Дверь оставалась приоткрытой достаточно, чтобы я могла ухватиться за нижний край и увеличить проем – до ручки я бы не дотянулась. Тина помогла мне больше, чем я смела надеяться. Я выглянула в коридор. Там было пусто. Из комнаты персонала доносились голоса.

– Джейсон, иди сюда! Судья Креван велел мне изучить с вами инструкции, – сказала Тина, и я увидела, как страж, следивший в конце коридора за камерами, встал со своего места.

– Ее уже сколько дней назад прислали, – заговорил он, подтягивая штаны на толстом брюхе и подходя к небольшой группе коллег.

– Видимо, его не устроило, как мы ее соблюдаем, – возразила Тина, и стражи ответили ей недовольным бурчанием. – Давайте просто сделаем, как велено. И для начала сварим кофе, а?

– Хорошая мысль, – согласился Джейсон.

– Первая страница, – начала Тина.

Я собиралась выползти в коридор и сразу направо, к лестнице на выход, но тут в помещении напротив телевизору прибавили громкости: дебаты в прямом эфире между лидерами всех партий. Волнующие всех дебаты.

– Партия Жизни выбрала девизом слова «Логика и сострадание», ибо, как известно, «Хорошая голова и доброе сердце – грозное сочетание»[3], – заговорила с небольшого подиума Эниа Слипвелл.
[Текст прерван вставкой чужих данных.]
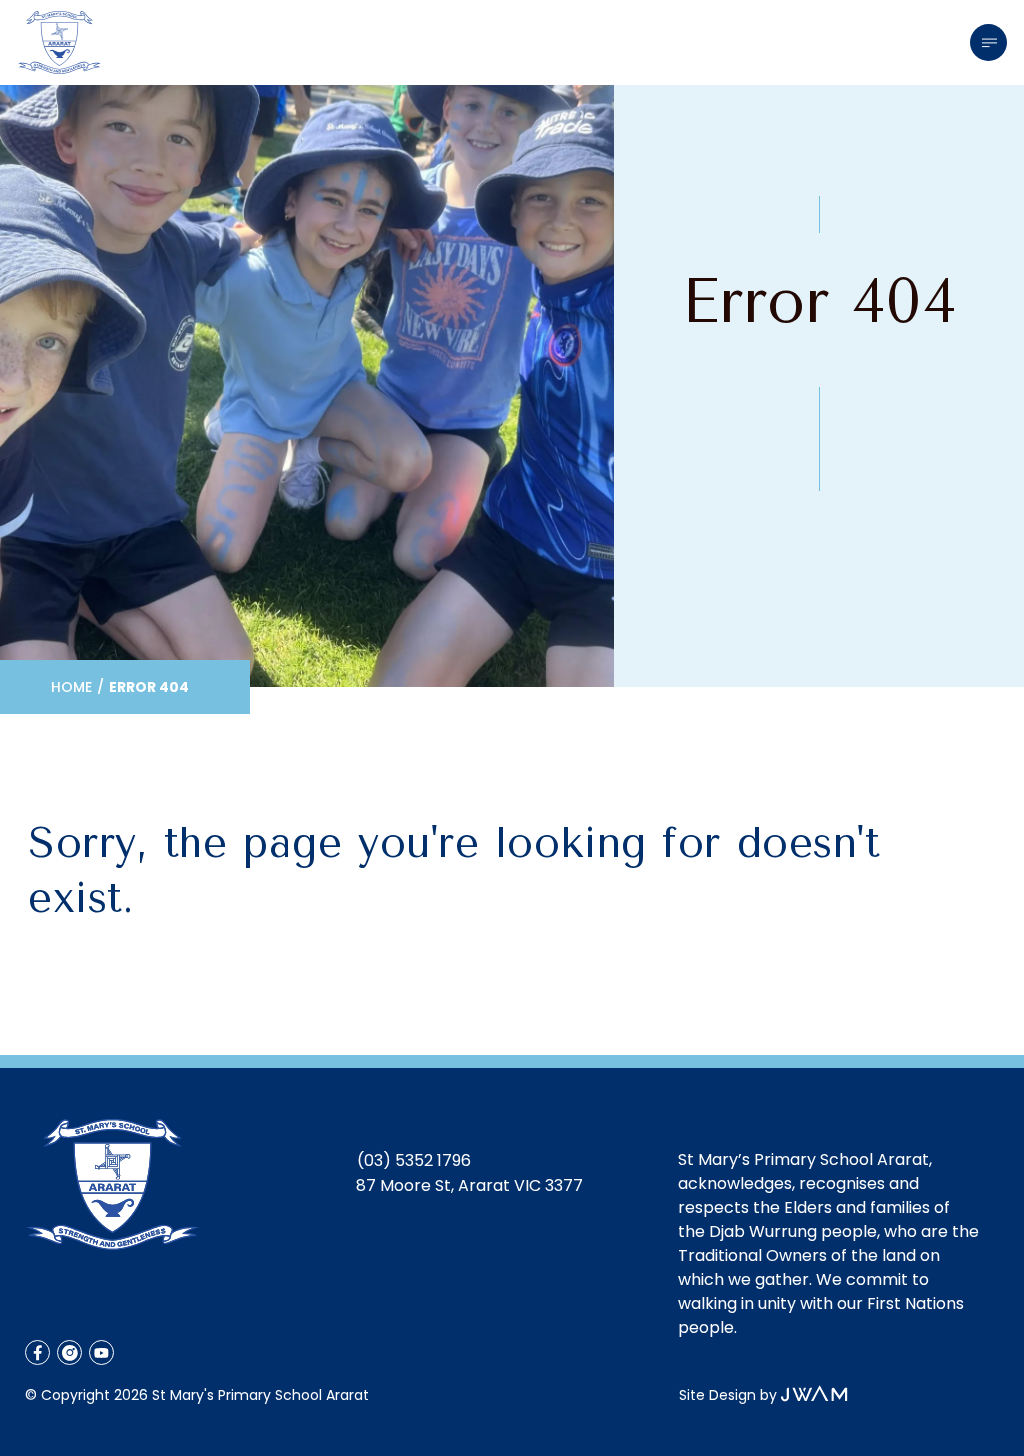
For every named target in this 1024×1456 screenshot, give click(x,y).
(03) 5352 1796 (414, 1160)
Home (71, 687)
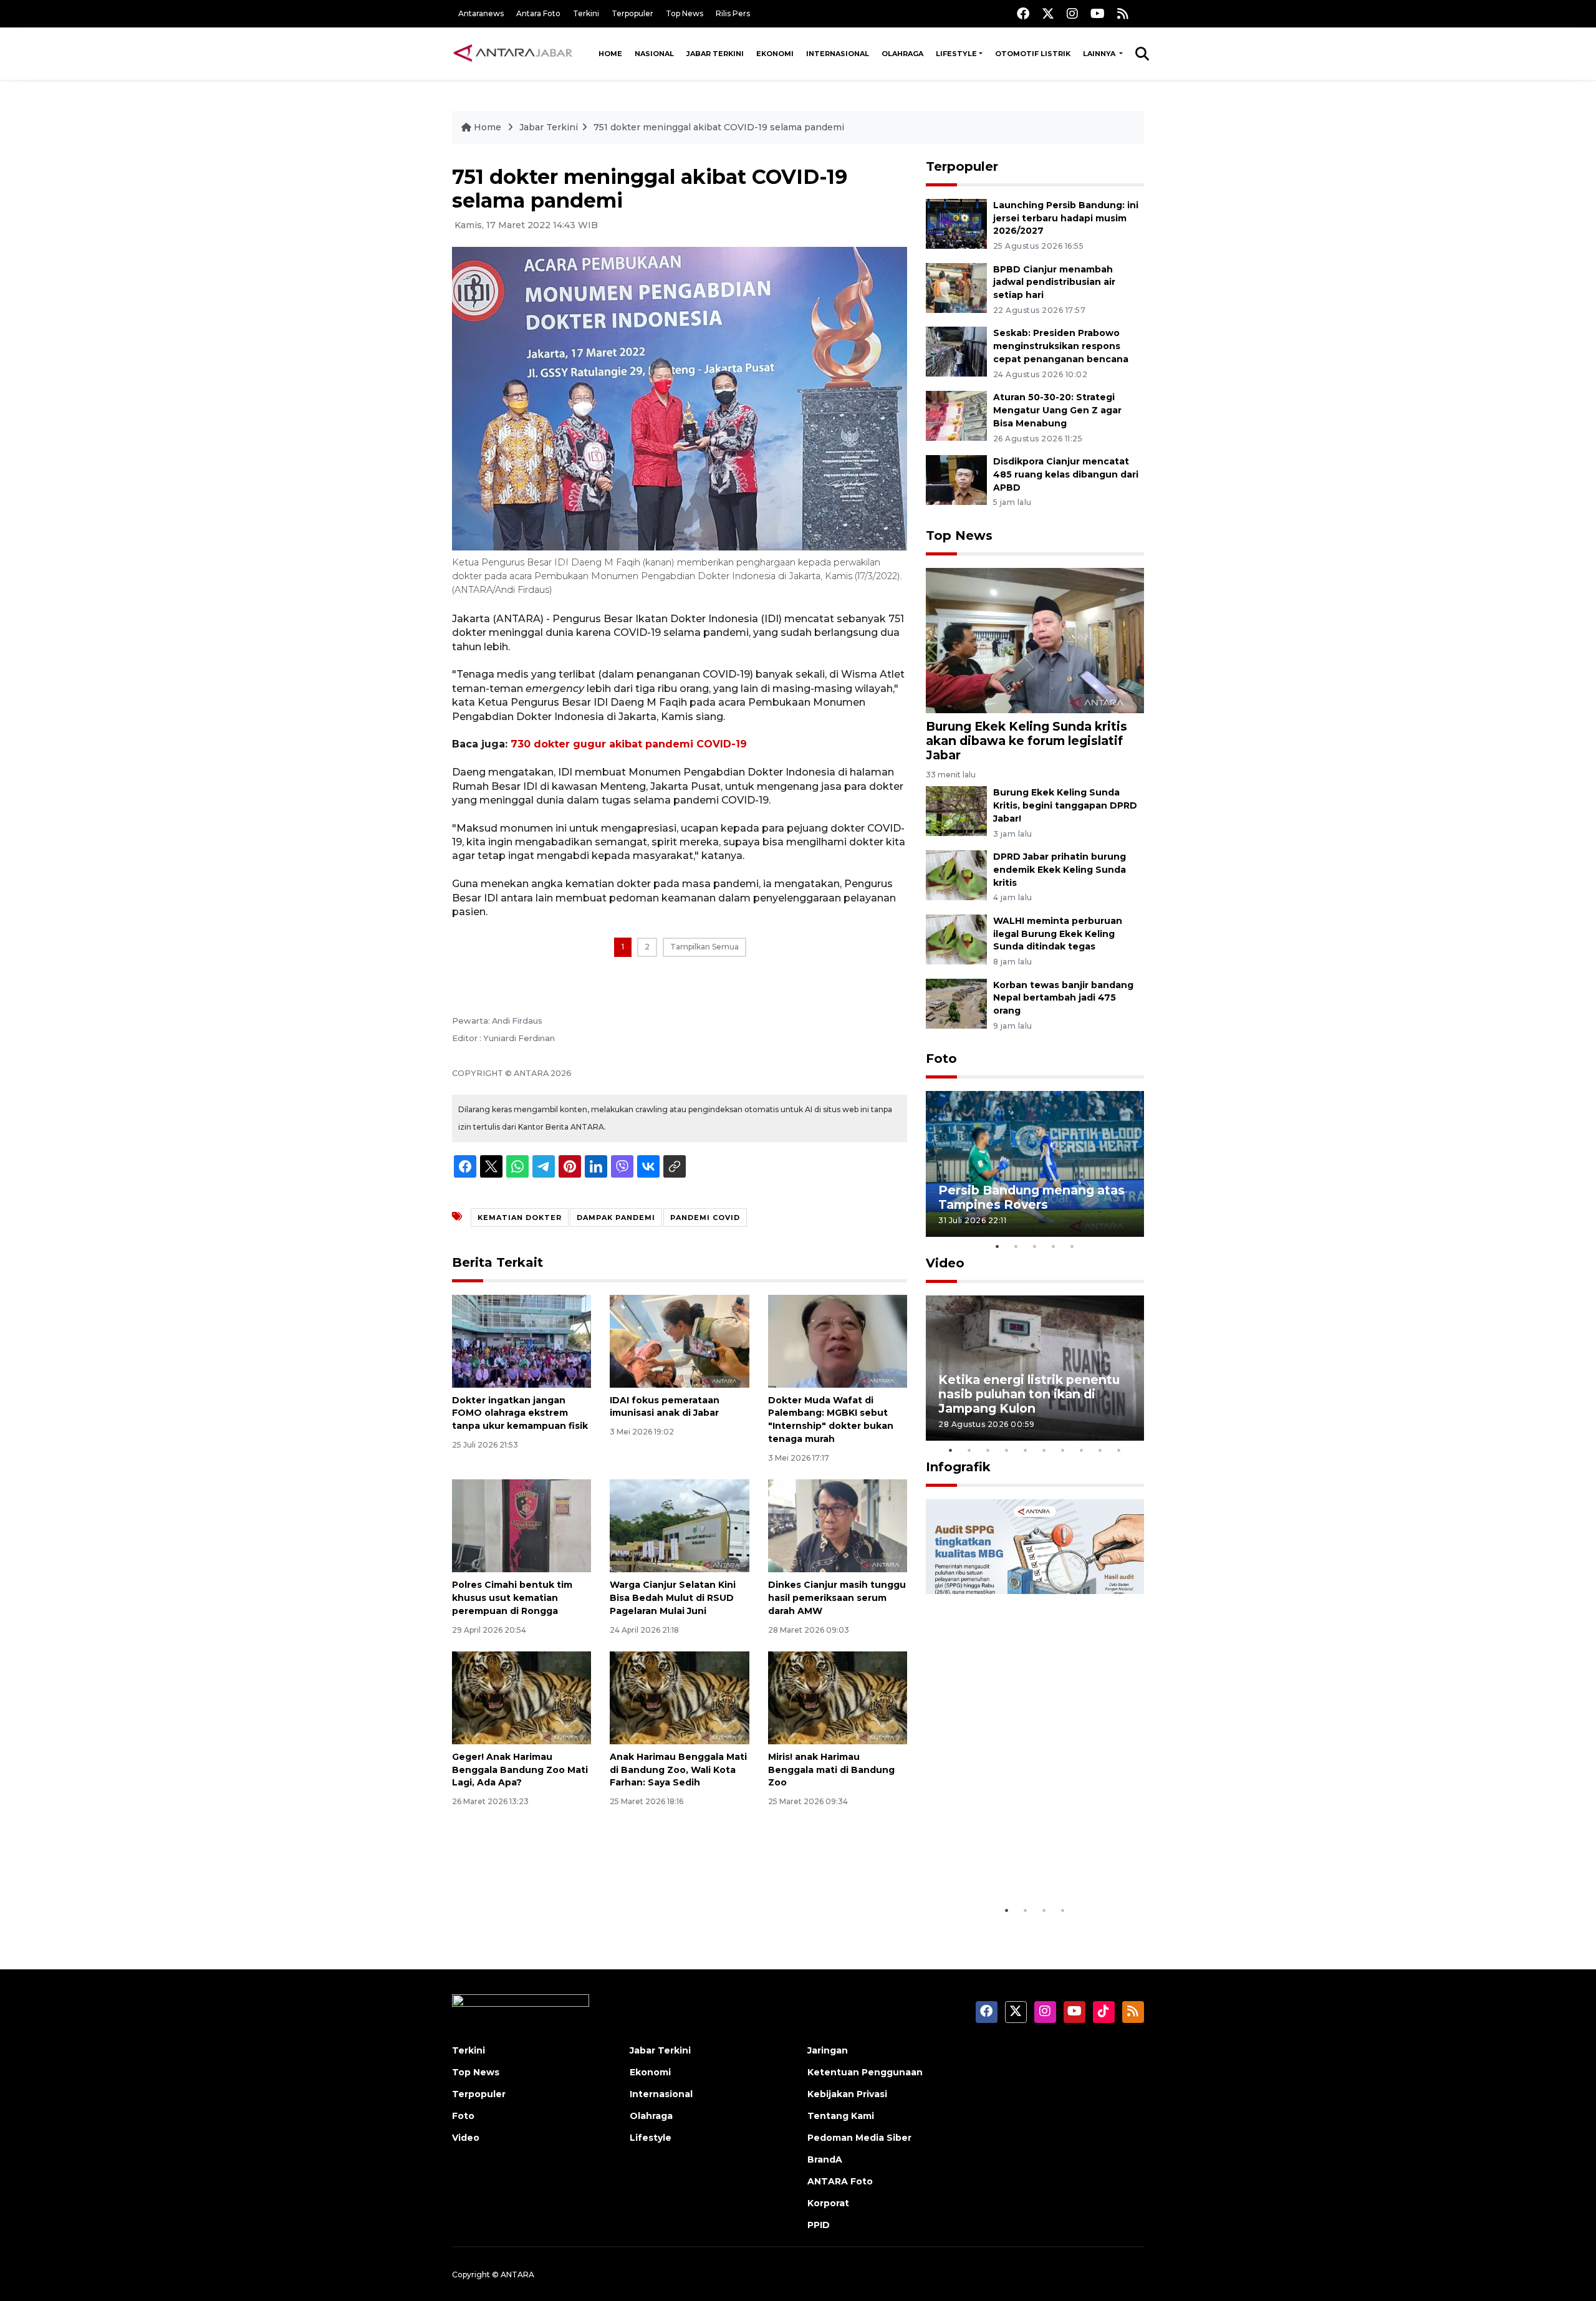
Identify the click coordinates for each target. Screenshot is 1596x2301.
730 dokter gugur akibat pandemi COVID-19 (629, 744)
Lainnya (1100, 53)
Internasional (837, 53)
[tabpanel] (1035, 1163)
– Слова «Логика и сострадание» принадлежат Заклейменной, то есть Эниа Слипвелл и ее партия отождествляют себя с Заклейменной группой населения, – прокомментировал премьер-министр Перси.


Одно очко у Эниа.

Я поползла по коридору к той комнате, в распахнутую дверь видны были кресла. Там сидели пациенты, все в красных ночных рубашках, – значит, такие же Заклейменные, Они мне помогут.